**Complete the following:**
A: Answer these questions about the PDFF text, one per line:
(i) What did the first episode present about the PDFF?
(ii) What is the underlying format of the PDFF?
(iii) Which two presentations provide different presentation for different usages?
B: Write out the rows unchanged, starting at the line that contains "Where should I click to: Go" and ending at the line that contains "Open the Git", with both of those lines included.

PDFF : PHP Document File Format details
In the first episode, we have presented the origin of the PDFF: how it emerges to be a convenient format to describe PHP component, with a good level of details, some versioning and a dual-readability human/machine.
In this second episode, we’ll introduce the format and the content of such a file. In the end, there is a repository with a copious amount of PHP components and extensions, ready to be tested. You can get a few of them there to illustrate this document.
In the meantime, let’s do a in-depth look at the PDFF.
How : machine and human readable
To keep things simple and processable, the underlying format is JSON.
This is a format flexible enough for the varied structures that will be stored. The parsers and encoders are wildly available. And the PRETTY/COMPACT presentations provide different presentation for different usages.

**Rows showing where targets appear:**
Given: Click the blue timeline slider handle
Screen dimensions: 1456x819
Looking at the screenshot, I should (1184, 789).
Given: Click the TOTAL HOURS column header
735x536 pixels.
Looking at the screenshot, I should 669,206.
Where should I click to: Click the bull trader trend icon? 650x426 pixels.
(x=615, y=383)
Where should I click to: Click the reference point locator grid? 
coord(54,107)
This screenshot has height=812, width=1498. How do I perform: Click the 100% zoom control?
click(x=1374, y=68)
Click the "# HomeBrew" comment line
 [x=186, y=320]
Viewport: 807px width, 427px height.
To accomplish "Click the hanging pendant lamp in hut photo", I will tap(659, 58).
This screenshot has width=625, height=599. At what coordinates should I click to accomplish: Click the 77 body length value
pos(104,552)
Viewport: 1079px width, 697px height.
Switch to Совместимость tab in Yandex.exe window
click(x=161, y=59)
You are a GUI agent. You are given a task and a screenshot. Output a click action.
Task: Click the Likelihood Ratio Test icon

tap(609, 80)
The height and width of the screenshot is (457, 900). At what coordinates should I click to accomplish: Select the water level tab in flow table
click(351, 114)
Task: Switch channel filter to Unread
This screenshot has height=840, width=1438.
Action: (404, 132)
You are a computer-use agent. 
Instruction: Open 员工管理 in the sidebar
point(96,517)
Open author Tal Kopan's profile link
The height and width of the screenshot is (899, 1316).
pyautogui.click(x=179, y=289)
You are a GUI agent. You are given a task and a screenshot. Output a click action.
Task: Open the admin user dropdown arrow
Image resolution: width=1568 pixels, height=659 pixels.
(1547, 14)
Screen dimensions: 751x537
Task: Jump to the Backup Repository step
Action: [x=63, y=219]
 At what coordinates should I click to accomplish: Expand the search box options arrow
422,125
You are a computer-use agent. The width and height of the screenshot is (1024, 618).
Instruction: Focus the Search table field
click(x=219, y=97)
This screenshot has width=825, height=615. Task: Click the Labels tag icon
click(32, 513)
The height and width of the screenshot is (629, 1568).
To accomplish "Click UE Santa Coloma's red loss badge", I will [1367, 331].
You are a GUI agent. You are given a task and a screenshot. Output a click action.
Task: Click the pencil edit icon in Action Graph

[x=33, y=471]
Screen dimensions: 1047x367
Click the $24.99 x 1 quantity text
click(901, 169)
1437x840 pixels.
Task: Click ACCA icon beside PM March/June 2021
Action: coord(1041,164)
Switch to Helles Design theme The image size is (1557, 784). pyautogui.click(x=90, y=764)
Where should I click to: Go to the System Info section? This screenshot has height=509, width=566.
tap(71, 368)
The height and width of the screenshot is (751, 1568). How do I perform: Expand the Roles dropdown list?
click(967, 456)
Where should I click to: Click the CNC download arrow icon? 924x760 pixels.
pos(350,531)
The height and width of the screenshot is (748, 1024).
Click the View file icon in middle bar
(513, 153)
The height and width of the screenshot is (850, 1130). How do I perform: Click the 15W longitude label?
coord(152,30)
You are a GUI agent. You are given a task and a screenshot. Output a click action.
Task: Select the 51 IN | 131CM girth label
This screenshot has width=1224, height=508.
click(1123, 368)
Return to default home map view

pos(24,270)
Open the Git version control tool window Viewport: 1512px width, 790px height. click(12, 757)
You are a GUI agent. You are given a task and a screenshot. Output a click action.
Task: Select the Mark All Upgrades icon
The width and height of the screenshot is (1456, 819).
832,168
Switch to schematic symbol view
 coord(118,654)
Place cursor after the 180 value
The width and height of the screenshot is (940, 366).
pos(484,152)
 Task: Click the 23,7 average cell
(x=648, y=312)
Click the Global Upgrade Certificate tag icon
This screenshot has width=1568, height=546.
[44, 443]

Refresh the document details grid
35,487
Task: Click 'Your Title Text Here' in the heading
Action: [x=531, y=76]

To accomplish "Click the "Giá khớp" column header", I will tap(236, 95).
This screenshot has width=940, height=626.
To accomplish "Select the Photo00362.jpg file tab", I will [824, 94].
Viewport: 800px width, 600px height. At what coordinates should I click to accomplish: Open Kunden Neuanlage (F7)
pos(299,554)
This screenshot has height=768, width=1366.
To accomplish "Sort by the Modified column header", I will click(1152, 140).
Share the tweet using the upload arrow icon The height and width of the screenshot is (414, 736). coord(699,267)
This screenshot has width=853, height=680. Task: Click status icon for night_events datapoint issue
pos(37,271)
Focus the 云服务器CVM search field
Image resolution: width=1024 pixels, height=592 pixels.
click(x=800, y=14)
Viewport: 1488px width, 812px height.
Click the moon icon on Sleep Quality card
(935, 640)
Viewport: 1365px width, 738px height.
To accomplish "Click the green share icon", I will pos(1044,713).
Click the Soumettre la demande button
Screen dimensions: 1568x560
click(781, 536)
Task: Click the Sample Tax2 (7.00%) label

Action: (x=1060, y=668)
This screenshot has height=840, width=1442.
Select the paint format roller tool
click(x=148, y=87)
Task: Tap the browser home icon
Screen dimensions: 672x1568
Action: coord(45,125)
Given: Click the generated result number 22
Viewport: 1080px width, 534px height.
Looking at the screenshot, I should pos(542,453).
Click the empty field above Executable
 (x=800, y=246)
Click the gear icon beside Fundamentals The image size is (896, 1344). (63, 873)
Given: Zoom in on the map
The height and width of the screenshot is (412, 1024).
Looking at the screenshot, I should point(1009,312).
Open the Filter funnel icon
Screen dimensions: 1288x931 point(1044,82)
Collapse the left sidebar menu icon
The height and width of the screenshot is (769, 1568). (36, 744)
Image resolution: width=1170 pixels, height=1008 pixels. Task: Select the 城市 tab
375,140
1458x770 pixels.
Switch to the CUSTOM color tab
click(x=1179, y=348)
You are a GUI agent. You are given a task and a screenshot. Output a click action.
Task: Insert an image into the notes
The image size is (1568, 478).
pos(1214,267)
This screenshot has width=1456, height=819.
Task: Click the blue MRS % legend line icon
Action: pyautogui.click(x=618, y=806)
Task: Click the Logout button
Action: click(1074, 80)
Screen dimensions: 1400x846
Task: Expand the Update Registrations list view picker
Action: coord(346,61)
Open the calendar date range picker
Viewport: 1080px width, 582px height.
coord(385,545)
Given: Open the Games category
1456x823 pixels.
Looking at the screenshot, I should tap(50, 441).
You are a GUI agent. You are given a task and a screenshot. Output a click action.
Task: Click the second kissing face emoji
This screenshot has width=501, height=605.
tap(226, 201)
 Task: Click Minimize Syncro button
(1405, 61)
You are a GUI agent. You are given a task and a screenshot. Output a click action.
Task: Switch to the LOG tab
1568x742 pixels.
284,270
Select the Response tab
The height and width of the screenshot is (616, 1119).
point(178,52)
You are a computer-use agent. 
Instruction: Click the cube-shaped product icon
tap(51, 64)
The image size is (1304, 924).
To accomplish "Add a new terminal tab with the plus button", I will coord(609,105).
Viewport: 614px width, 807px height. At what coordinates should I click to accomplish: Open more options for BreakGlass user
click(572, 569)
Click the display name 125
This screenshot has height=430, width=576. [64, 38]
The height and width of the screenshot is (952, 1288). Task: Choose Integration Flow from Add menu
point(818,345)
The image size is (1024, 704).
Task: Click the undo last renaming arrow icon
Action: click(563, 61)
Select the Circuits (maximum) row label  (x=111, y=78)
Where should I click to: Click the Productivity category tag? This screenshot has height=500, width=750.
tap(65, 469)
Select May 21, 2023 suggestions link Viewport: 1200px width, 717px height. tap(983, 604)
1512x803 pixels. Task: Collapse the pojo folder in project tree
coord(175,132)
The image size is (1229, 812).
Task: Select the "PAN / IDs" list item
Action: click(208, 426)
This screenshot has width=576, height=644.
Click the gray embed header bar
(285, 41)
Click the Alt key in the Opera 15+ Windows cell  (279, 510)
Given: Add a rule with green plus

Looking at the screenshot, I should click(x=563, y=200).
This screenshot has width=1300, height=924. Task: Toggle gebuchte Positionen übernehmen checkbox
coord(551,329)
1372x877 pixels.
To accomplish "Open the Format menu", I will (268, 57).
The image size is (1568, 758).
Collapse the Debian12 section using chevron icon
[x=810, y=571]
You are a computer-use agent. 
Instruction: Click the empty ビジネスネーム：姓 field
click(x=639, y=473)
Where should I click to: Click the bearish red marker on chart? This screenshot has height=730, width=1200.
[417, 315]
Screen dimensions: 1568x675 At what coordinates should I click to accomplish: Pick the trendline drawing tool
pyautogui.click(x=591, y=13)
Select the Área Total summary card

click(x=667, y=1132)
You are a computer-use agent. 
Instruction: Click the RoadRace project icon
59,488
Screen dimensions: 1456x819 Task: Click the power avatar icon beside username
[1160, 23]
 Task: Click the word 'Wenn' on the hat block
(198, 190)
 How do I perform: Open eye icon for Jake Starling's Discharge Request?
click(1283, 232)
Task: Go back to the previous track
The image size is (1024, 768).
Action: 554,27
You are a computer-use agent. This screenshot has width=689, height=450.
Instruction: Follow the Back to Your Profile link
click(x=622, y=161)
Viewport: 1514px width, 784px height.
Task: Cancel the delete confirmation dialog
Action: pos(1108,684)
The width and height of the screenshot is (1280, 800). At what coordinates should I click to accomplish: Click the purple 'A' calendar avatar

**Exercise responses:**
A:
(i) The origin of the PDFF
(ii) JSON
(iii) PRETTY and COMPACT

B:
Where should I click to: Go to the System Info section? This screenshot has height=509, width=566.
tap(71, 368)
The height and width of the screenshot is (751, 1568). How do I perform: Expand the Roles dropdown list?
click(967, 456)
Where should I click to: Click the CNC download arrow icon? 924x760 pixels.
pos(350,531)
The height and width of the screenshot is (748, 1024).
Click the View file icon in middle bar
(513, 153)
The height and width of the screenshot is (850, 1130). How do I perform: Click the 15W longitude label?
coord(152,30)
You are a GUI agent. You are given a task and a screenshot. Output a click action.
Task: Select the 51 IN | 131CM girth label
This screenshot has width=1224, height=508.
click(1123, 368)
Return to default home map view

pos(24,270)
Open the Git version control tool window Viewport: 1512px width, 790px height. click(12, 757)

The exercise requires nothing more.